The problem = All of the records must be repeated exactly as they read.

Extracted entries =
^^^^^^^^
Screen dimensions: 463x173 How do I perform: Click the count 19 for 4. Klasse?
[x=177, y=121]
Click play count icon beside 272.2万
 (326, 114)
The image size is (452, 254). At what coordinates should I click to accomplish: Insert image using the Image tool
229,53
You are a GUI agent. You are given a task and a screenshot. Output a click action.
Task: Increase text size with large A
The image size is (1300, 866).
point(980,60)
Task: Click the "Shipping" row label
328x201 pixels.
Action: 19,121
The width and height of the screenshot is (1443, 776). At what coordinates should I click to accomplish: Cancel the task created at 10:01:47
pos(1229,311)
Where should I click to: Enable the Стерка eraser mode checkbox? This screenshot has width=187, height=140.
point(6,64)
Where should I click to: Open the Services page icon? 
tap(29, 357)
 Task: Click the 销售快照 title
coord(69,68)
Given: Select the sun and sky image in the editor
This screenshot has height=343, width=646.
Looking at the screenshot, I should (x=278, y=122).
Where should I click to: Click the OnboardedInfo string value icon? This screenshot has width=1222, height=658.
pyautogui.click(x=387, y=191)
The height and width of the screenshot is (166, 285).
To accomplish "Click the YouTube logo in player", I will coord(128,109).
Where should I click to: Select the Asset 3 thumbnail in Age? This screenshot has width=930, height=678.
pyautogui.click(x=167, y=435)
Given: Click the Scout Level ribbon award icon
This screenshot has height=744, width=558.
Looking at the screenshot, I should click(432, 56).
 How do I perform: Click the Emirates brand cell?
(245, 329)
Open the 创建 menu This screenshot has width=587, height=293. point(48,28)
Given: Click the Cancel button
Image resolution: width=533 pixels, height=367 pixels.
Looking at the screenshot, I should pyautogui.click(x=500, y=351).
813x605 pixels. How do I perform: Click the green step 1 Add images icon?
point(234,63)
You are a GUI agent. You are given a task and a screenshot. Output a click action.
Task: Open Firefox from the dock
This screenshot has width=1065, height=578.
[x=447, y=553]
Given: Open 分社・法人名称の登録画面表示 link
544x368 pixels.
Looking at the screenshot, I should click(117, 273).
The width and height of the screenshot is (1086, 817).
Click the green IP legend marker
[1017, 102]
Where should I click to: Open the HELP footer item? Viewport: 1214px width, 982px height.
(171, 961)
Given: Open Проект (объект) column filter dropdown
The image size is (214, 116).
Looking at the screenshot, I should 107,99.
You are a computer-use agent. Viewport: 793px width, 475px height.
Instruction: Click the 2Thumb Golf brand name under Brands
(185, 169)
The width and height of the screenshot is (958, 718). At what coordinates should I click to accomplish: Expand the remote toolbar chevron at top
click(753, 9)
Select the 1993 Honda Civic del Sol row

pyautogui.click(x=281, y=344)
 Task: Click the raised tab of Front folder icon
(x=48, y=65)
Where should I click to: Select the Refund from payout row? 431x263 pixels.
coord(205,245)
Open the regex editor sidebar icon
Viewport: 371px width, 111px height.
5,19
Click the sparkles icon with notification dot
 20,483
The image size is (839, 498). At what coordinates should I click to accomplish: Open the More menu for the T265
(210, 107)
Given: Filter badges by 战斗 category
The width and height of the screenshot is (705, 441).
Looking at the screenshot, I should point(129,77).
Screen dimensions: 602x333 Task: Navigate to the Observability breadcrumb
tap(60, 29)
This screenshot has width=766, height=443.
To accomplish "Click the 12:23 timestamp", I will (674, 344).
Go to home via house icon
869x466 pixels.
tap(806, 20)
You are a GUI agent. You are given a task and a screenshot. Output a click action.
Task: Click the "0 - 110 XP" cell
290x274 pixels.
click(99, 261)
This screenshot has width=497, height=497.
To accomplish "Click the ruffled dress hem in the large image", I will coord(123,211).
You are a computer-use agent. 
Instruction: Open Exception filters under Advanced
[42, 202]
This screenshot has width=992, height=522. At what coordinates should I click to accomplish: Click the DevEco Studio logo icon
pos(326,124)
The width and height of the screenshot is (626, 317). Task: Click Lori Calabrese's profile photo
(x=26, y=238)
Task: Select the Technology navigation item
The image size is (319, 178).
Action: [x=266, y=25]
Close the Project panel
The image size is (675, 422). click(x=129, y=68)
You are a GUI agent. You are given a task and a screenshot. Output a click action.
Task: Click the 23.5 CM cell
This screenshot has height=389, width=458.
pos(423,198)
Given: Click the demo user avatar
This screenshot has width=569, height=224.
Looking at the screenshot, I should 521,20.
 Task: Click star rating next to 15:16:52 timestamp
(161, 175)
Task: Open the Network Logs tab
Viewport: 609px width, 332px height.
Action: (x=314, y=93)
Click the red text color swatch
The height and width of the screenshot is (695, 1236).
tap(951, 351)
^^^^^^^^
Your solution =
Screen dimensions: 463x173 How do I perform: Click the count 19 for 4. Klasse?
[x=177, y=121]
Click play count icon beside 272.2万
 (326, 114)
The image size is (452, 254). At what coordinates should I click to accomplish: Insert image using the Image tool
229,53
You are a GUI agent. You are given a task and a screenshot. Output a click action.
Task: Increase text size with large A
The image size is (1300, 866).
point(980,60)
Task: Click the "Shipping" row label
328x201 pixels.
Action: 19,121
The width and height of the screenshot is (1443, 776). At what coordinates should I click to accomplish: Cancel the task created at 10:01:47
pos(1229,311)
Where should I click to: Enable the Стерка eraser mode checkbox? This screenshot has width=187, height=140.
point(6,64)
Where should I click to: Open the Services page icon? 
tap(29, 357)
 Task: Click the 销售快照 title
coord(69,68)
Given: Select the sun and sky image in the editor
This screenshot has height=343, width=646.
Looking at the screenshot, I should (x=278, y=122).
Where should I click to: Click the OnboardedInfo string value icon? This screenshot has width=1222, height=658.
pyautogui.click(x=387, y=191)
The height and width of the screenshot is (166, 285).
To accomplish "Click the YouTube logo in player", I will coord(128,109).
Where should I click to: Select the Asset 3 thumbnail in Age? This screenshot has width=930, height=678.
pyautogui.click(x=167, y=435)
Given: Click the Scout Level ribbon award icon
This screenshot has height=744, width=558.
Looking at the screenshot, I should click(432, 56).
 How do I perform: Click the Emirates brand cell?
(245, 329)
Open the 创建 menu This screenshot has width=587, height=293. point(48,28)
Given: Click the Cancel button
Image resolution: width=533 pixels, height=367 pixels.
Looking at the screenshot, I should pyautogui.click(x=500, y=351).
813x605 pixels. How do I perform: Click the green step 1 Add images icon?
point(234,63)
You are a GUI agent. You are given a task and a screenshot. Output a click action.
Task: Open Firefox from the dock
This screenshot has width=1065, height=578.
[x=447, y=553]
Given: Open 分社・法人名称の登録画面表示 link
544x368 pixels.
Looking at the screenshot, I should click(117, 273).
The width and height of the screenshot is (1086, 817).
Click the green IP legend marker
[1017, 102]
Where should I click to: Open the HELP footer item? Viewport: 1214px width, 982px height.
(171, 961)
Given: Open Проект (объект) column filter dropdown
The image size is (214, 116).
Looking at the screenshot, I should 107,99.
You are a computer-use agent. Viewport: 793px width, 475px height.
Instruction: Click the 2Thumb Golf brand name under Brands
(185, 169)
The width and height of the screenshot is (958, 718). At what coordinates should I click to accomplish: Expand the remote toolbar chevron at top
click(753, 9)
Select the 1993 Honda Civic del Sol row

pyautogui.click(x=281, y=344)
 Task: Click the raised tab of Front folder icon
(x=48, y=65)
Where should I click to: Select the Refund from payout row? 431x263 pixels.
coord(205,245)
Open the regex editor sidebar icon
Viewport: 371px width, 111px height.
5,19
Click the sparkles icon with notification dot
 20,483
The image size is (839, 498). At what coordinates should I click to accomplish: Open the More menu for the T265
(210, 107)
Given: Filter badges by 战斗 category
The width and height of the screenshot is (705, 441).
Looking at the screenshot, I should point(129,77).
Screen dimensions: 602x333 Task: Navigate to the Observability breadcrumb
tap(60, 29)
This screenshot has width=766, height=443.
To accomplish "Click the 12:23 timestamp", I will (674, 344).
Go to home via house icon
869x466 pixels.
tap(806, 20)
You are a GUI agent. You are given a task and a screenshot. Output a click action.
Task: Click the "0 - 110 XP" cell
290x274 pixels.
click(99, 261)
This screenshot has width=497, height=497.
To accomplish "Click the ruffled dress hem in the large image", I will coord(123,211).
You are a computer-use agent. 
Instruction: Open Exception filters under Advanced
[42, 202]
This screenshot has width=992, height=522. At what coordinates should I click to accomplish: Click the DevEco Studio logo icon
pos(326,124)
The width and height of the screenshot is (626, 317). Task: Click Lori Calabrese's profile photo
(x=26, y=238)
Task: Select the Technology navigation item
The image size is (319, 178).
Action: [x=266, y=25]
Close the Project panel
The image size is (675, 422). click(x=129, y=68)
You are a GUI agent. You are given a task and a screenshot. Output a click action.
Task: Click the 23.5 CM cell
This screenshot has height=389, width=458.
pos(423,198)
Given: Click the demo user avatar
This screenshot has width=569, height=224.
Looking at the screenshot, I should 521,20.
 Task: Click star rating next to 15:16:52 timestamp
(161, 175)
Task: Open the Network Logs tab
Viewport: 609px width, 332px height.
Action: (x=314, y=93)
Click the red text color swatch
The height and width of the screenshot is (695, 1236).
tap(951, 351)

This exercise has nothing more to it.